# Folding Shirts - Folding Speeds [closed]

Steve and Melanie have jobs folding shirts at a store. Every day, they each have 100 shirts to fold. When they finish folding, they can leave. On the first day of the job, Melanie finishes folding in one and a half hours (90 minutes) and leaves, but Steve still has 10 shirts left. The next day, Steve decides to be crafty. When Melanie’s not looking, he moves 5 shirts from his pile to her pile. This means that Melanie will be folding 105 shirts, and Steve 95 shirts. Steve believes he’ll finish at the same time as Melanie, but is surprised when she once again finishes before him.

Assuming that both Steve and Melanie’s folding speeds never change, why was Steve wrong about his prediction?

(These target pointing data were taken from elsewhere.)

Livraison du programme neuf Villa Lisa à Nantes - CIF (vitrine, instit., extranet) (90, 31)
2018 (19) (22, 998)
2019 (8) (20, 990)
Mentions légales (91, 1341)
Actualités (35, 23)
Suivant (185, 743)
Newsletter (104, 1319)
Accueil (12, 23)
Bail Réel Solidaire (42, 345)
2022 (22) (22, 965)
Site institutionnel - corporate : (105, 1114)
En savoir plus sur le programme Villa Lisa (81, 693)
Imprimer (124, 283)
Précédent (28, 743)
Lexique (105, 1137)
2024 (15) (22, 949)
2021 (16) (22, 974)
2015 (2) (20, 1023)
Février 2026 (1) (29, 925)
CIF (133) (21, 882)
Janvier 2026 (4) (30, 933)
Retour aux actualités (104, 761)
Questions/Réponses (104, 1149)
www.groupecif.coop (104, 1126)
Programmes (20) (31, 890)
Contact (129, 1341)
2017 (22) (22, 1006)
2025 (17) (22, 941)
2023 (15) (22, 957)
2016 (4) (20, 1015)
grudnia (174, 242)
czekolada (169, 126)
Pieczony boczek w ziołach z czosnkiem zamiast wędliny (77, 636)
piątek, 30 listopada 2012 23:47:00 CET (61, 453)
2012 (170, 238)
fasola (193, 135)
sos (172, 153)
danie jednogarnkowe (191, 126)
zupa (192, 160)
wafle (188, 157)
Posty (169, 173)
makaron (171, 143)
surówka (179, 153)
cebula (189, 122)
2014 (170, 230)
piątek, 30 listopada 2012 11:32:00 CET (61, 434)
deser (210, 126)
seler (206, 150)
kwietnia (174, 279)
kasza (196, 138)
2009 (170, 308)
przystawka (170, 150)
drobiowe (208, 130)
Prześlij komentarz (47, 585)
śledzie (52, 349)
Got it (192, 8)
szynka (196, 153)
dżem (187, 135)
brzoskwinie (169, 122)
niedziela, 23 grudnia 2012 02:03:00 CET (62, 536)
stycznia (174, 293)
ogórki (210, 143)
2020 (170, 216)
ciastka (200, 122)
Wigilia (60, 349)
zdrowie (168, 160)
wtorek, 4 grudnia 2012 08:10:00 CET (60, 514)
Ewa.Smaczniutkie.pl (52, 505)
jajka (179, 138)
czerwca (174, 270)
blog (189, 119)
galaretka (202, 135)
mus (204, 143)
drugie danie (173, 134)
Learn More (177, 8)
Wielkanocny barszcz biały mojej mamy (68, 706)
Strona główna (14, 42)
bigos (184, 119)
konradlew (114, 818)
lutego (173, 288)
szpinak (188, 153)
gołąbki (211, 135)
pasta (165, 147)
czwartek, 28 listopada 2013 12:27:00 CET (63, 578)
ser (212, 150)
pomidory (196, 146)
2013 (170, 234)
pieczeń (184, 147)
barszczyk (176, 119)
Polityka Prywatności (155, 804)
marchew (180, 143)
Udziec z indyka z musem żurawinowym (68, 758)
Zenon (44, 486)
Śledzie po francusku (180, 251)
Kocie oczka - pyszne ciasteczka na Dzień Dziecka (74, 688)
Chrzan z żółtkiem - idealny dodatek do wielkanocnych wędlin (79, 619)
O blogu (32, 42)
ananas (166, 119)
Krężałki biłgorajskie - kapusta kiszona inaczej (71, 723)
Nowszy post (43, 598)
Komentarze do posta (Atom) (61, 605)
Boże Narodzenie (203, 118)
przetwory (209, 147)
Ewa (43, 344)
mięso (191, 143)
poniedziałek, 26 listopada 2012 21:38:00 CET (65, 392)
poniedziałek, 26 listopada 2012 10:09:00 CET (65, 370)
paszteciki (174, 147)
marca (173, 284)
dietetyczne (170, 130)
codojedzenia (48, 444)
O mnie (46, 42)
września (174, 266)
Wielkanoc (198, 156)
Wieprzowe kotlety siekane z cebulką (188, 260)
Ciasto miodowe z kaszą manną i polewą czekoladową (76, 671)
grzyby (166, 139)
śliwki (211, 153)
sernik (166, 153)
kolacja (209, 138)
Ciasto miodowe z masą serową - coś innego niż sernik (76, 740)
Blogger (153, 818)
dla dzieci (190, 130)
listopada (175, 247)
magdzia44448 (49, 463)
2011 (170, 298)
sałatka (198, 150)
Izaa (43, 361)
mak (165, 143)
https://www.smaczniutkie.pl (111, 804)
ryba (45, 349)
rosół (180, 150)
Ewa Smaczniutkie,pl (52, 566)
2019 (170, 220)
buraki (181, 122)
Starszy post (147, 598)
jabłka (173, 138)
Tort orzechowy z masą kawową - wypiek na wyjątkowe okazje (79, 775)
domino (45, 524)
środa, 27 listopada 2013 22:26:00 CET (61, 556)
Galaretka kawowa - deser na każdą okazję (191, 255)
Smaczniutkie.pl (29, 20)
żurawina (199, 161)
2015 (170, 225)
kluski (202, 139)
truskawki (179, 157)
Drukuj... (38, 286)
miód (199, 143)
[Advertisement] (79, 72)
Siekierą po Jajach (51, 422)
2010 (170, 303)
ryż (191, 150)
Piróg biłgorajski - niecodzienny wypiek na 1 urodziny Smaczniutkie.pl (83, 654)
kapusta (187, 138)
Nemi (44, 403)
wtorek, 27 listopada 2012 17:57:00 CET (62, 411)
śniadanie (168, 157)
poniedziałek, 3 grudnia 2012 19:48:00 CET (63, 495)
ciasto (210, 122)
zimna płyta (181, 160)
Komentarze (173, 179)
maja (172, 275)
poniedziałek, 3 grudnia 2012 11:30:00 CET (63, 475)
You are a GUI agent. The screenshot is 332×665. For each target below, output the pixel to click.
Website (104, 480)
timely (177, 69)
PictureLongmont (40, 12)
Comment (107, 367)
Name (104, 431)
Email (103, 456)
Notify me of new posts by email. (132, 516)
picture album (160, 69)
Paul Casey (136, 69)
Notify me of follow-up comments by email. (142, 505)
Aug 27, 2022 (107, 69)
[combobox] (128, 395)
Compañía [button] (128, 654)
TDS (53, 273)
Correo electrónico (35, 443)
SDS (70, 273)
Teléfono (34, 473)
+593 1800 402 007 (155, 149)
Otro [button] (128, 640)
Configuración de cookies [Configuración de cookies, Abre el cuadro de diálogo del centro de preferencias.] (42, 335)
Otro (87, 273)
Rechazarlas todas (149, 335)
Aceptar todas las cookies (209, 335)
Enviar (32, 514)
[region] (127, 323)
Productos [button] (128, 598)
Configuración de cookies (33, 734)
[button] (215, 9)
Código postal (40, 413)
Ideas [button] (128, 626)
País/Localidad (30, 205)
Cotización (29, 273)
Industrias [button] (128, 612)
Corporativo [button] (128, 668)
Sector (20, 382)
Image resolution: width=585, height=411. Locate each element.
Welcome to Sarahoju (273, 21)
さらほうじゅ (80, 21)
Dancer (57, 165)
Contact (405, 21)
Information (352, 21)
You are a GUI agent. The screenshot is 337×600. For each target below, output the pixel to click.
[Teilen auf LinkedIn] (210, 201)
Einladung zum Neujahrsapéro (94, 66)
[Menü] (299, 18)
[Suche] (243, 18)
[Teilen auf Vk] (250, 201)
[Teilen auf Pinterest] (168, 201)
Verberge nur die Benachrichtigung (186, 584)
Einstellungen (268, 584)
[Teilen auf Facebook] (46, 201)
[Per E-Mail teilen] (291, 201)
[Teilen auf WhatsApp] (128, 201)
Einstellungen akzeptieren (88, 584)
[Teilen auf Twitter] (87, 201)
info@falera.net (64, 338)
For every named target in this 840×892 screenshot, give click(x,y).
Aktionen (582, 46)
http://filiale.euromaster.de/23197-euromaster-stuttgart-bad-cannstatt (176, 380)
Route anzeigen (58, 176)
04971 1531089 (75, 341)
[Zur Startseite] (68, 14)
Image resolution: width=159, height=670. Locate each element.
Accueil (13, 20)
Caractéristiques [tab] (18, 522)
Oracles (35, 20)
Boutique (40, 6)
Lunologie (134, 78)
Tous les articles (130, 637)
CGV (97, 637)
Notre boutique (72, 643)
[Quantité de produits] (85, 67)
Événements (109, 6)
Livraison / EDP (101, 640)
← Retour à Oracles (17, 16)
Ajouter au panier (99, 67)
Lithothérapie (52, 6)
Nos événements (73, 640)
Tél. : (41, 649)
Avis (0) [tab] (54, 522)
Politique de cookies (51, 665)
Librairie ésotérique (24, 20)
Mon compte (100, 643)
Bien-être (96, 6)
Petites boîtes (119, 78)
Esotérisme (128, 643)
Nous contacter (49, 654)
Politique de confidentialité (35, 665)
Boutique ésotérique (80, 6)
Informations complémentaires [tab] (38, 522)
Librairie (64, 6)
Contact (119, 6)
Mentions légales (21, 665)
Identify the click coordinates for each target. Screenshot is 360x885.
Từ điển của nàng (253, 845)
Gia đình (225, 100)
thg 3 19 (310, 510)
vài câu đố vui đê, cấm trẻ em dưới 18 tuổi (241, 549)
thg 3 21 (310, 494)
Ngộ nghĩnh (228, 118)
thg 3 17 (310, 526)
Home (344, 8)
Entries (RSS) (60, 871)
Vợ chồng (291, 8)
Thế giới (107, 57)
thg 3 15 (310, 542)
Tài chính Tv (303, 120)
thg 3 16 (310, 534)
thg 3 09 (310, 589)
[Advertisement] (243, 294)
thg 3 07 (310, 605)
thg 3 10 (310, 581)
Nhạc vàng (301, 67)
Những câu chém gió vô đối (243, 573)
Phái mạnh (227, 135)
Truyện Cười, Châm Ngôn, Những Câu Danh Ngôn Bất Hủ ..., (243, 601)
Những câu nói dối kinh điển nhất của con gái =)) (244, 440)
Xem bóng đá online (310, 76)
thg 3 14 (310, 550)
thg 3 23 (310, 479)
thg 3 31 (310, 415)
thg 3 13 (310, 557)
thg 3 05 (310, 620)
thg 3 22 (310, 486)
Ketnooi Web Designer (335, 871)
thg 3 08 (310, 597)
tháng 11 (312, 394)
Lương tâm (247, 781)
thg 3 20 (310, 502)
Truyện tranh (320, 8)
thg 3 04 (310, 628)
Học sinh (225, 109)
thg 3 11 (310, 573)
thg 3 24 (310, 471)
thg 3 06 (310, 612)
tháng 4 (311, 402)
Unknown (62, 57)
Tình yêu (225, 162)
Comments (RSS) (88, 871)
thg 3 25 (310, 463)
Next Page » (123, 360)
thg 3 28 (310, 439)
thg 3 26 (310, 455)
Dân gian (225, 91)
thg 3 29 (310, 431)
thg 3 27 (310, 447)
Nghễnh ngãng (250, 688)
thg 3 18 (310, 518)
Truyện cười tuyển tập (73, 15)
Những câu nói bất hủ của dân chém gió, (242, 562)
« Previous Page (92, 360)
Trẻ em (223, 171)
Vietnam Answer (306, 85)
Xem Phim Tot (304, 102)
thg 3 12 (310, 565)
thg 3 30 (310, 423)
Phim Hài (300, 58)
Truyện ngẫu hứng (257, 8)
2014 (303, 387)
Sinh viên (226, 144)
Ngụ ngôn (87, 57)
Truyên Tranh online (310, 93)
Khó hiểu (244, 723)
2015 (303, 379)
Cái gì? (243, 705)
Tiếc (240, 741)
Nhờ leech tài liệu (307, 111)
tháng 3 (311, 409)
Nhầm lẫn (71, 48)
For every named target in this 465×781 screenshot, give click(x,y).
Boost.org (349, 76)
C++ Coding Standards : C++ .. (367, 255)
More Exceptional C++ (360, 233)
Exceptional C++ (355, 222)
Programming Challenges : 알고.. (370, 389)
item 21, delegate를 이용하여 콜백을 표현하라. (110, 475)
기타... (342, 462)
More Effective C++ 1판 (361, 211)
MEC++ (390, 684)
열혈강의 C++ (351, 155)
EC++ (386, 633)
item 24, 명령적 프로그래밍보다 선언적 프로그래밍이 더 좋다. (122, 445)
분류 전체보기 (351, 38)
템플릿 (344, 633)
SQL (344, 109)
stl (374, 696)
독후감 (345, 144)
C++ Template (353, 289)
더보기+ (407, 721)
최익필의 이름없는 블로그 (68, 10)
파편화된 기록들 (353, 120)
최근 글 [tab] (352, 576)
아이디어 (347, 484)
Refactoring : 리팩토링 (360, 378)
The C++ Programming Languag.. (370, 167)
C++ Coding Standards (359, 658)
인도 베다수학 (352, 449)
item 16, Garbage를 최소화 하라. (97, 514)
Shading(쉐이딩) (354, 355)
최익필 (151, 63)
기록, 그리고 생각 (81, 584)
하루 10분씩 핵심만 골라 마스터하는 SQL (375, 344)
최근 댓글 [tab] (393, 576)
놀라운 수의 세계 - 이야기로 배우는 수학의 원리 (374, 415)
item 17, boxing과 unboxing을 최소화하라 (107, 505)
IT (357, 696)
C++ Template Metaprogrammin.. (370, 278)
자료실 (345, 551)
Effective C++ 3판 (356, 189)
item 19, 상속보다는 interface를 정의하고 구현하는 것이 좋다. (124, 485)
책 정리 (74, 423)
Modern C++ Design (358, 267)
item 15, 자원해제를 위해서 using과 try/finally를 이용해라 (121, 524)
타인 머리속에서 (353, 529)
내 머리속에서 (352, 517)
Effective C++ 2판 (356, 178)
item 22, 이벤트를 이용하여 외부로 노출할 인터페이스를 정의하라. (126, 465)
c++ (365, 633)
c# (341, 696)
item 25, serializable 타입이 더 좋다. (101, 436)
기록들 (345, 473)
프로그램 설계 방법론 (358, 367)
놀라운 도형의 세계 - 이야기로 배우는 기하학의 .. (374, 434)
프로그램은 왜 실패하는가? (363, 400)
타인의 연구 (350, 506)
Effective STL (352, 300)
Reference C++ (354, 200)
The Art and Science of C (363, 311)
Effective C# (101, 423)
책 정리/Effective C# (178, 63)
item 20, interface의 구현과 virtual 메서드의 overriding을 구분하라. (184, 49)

• This seems to be a pure math question, not a puzzle. – Deusovi Dec 24 '19 at 16:52

Is it because

From the given information:

Melanie takes $$90/100=0.9$$ minutes per shirt, while Steve takes $$90/(100-10)=1$$ minute per shirt.

So for the next day:

With $$105$$ shirts, Melanie requires $$105 \cdot 0.9=94.5$$ minutes, while Steve's $$95$$ shirts take $$95 \cdot 1 = 95$$ minutes. Hence, Melanie will still finish earlier.

Here is an explanation with very little arithmetic.

On the first day

Melanie does 100 shirts in the same time as Steve does 90.

Assuming the same happens on the second day

after the same amount of time they will both have 5 left, which Melanie can do faster than Steve.

His mistake was

dividing the excess shirts evenly between him and Melanie.